I get asked a lot about evaluation. Usually this occurs in the context of discussing some program that has been in operation for several years and needs to demonstrate that its i meeting its intended goals to a funding agency. What makes these program evaluations even more challenging is the fact that program objectives are often ill-defined and/or not easily measurable, largely because they were not well thought-through from the beginning. How do you measure, for example: ‘building connections for positive community impacts to benefit young people’? What is the measurable outcome here? The connections? The positive community impacts? Benefits to young people? All too often what gets picked is the low-hanging fruit: analyzing connections between service agencies (outputs) rather than studying whether programs are actually producing beneficial impacts for anyone other than service providers (outcomes).
What makes all of this particularly frustrating is that such programs are often very loosely termed ‘social innovations’, which has been weaponized by some in the ‘social innovation community’ to mean exempt from critical analysis (because we’re going good here!). As we have seen in relation to all sorts of policing and community safety innovations, this means investments in unproven ‘solutions’ that most likely waste money and other resources, but ‘feel good’ (until the next innovation comes around).
What’s the solution to this problem? Well, in Canada we need to be doing something that seems unpopular within the policing and research communities: experimentation. I can almost hear some of you asking, ‘what’s the
difference?’, which is a great question.
With evaluations, what typically happens is that advocates implement a program, policy or practice, often with unclear, unrealistic and/or non-existent objectives and no clear-cut plans for measuring program effects. After the program has been launched for a while, they then collect rough data (frequently pre-test or post-test quantitative data or qualitative interviews asking people for their subjective opinions on whether something is working).

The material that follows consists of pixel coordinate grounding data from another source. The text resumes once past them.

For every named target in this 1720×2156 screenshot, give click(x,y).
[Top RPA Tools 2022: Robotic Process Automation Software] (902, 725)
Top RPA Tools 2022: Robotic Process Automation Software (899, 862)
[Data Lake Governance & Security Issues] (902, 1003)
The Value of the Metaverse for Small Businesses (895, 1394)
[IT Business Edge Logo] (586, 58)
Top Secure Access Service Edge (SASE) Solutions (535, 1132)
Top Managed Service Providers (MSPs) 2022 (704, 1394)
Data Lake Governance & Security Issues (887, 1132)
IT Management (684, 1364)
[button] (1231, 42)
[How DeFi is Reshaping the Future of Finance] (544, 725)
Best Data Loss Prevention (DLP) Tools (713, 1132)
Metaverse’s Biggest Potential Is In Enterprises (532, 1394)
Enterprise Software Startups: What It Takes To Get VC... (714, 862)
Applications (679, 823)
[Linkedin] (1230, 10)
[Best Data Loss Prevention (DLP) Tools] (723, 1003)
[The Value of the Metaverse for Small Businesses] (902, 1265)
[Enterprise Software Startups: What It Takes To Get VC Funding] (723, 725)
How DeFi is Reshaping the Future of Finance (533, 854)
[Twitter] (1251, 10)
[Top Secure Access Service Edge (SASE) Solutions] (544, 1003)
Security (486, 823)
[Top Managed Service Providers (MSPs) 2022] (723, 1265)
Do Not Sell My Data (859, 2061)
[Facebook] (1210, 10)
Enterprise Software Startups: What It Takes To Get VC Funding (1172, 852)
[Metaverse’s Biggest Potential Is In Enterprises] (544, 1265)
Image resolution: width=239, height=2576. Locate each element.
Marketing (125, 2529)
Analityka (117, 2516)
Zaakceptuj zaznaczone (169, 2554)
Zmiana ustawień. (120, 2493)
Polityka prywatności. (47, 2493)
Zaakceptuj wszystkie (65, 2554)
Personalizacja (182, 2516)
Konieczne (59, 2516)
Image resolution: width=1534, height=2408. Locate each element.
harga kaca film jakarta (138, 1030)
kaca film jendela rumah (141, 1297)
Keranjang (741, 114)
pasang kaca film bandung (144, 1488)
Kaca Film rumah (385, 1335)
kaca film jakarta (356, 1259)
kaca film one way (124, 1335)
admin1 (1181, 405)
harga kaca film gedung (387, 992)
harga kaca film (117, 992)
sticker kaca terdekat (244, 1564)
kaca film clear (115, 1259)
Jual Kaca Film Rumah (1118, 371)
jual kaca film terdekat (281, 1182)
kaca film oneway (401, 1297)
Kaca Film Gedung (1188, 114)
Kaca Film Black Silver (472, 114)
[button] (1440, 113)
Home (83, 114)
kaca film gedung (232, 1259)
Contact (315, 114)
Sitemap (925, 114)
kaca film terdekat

In experimentation, a program is specifically developed to target a problem, and then rigorously tested and tracked over time in order to ensure that it meets defined objectives (Sherman 2006; 2013). As Sherman (2006: 394) puts it, “Experimental criminology is not just the testing of other people’s programs.” It is, instead, carefully developed and articulated innovation that is designed to show whether something ‘works’ from a scientific point of view, rather than as an article of faith.
Because Canadian policing and policing research lacks a culture of experimentation, we are often forced into adopting and adapting program models from other sources. As we continue to do this, not only are we killing the possibility of homegrown innovations and retarding the skill sets of our research communities, but we are forced into the continual cycle we presently see of borrow and then, maybe, evaluate. Then we all attend conferences in which we discuss how these programs represent our new, ‘best practices’ and the needle never moves.
This is where we are at and, frankly, it needs to change.